Redefining the Convenience Yield in the North Sea Crude Oil Market
Despite falling production volumes and recent modifications to the way it is traded and prices reported, Brent crude oil produced in the North Sea remains the dominant marker grade for most of the crude oil produced and consumed outside of the Americas. This paper derives from a fundamental observation made by Paul Horsnell and Robert Mabro1 which is that 80% of the physical, so called, dated Brent cargoes traded are still to be loaded at the time of the transaction. From its inception, the logistics of the Brent market meant that there was an average gap of roughly thirteen days between a dated Brent contract agreement being made and the first day of the three-day date range when the parcel of oil is to be loaded on to the vessel. Recent contract reforms now mean the gap has been extended to an average gap of 17 days. This is not the case, for example, in the market for West Texas Intermediate (WTI) which is the dominant crude oil marker grade for the Americas.
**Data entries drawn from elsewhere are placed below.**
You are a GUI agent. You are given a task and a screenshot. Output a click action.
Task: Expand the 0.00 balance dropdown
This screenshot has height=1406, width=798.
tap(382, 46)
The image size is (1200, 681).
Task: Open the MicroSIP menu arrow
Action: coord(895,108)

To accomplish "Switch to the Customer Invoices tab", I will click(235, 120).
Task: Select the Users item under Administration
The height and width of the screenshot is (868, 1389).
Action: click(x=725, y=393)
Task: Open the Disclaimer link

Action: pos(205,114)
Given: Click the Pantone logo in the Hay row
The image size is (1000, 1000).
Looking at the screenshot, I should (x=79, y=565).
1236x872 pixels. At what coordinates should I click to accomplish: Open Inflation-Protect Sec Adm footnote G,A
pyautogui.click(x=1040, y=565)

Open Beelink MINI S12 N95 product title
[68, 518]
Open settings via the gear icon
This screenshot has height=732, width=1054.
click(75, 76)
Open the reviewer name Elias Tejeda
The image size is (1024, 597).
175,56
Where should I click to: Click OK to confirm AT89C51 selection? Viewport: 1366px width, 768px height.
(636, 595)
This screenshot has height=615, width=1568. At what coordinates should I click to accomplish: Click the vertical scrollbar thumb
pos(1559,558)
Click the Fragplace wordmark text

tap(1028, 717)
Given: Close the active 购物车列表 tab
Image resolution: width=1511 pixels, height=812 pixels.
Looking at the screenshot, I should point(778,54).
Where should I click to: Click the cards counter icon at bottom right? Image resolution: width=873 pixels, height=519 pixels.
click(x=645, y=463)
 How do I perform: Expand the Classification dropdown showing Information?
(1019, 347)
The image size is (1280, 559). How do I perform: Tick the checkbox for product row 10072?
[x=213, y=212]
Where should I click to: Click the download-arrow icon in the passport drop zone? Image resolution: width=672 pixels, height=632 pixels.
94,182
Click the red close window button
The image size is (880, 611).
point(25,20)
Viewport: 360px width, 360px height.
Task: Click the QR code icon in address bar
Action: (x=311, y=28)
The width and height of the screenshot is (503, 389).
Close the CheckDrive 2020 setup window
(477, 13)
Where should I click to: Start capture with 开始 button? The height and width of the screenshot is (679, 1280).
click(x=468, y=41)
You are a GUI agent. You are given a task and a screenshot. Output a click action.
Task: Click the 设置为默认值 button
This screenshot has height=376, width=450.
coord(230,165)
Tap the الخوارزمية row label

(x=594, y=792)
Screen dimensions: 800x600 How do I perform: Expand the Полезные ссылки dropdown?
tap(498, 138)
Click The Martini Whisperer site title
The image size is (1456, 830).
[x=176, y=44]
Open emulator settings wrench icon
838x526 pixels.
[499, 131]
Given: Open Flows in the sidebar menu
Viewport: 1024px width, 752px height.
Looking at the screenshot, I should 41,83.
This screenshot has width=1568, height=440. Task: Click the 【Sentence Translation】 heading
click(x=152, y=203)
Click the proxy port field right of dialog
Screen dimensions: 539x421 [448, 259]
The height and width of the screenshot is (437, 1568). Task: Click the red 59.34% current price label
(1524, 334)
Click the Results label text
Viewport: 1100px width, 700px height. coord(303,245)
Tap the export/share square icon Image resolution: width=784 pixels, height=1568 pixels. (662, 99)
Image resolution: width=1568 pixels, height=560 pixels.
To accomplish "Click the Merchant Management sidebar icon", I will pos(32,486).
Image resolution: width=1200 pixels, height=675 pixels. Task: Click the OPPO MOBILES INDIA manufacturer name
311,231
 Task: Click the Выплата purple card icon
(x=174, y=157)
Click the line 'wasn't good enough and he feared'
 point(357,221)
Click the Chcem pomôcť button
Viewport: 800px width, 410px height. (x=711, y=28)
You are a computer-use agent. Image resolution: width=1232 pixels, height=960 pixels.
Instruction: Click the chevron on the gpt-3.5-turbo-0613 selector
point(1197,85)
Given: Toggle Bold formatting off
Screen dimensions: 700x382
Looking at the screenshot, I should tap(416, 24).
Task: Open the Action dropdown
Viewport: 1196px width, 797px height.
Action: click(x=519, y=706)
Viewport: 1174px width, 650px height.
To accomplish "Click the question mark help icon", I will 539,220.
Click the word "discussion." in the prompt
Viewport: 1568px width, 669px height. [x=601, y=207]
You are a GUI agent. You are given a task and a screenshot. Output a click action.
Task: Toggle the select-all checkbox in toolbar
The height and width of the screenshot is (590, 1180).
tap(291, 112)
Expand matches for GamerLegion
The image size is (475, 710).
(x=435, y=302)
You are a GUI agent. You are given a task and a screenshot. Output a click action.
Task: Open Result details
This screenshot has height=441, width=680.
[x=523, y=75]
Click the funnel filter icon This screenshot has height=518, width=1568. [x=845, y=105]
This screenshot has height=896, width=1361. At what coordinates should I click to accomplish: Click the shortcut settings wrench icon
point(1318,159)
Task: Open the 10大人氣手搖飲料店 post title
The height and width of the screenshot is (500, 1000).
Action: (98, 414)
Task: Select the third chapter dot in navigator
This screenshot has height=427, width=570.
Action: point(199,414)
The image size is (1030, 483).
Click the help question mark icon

Spot WTI is traded for immediate delivery. Given the
importance of dated Brent crude as a marker, this observation has an important impact on the way we represent the term structure of spot and forward prices of Brent crude. Horsnell and Mabro did not develop their observation further but it has implications for the classical formulation of convenience yield and the theory of storage in relation to the North Sea oil market.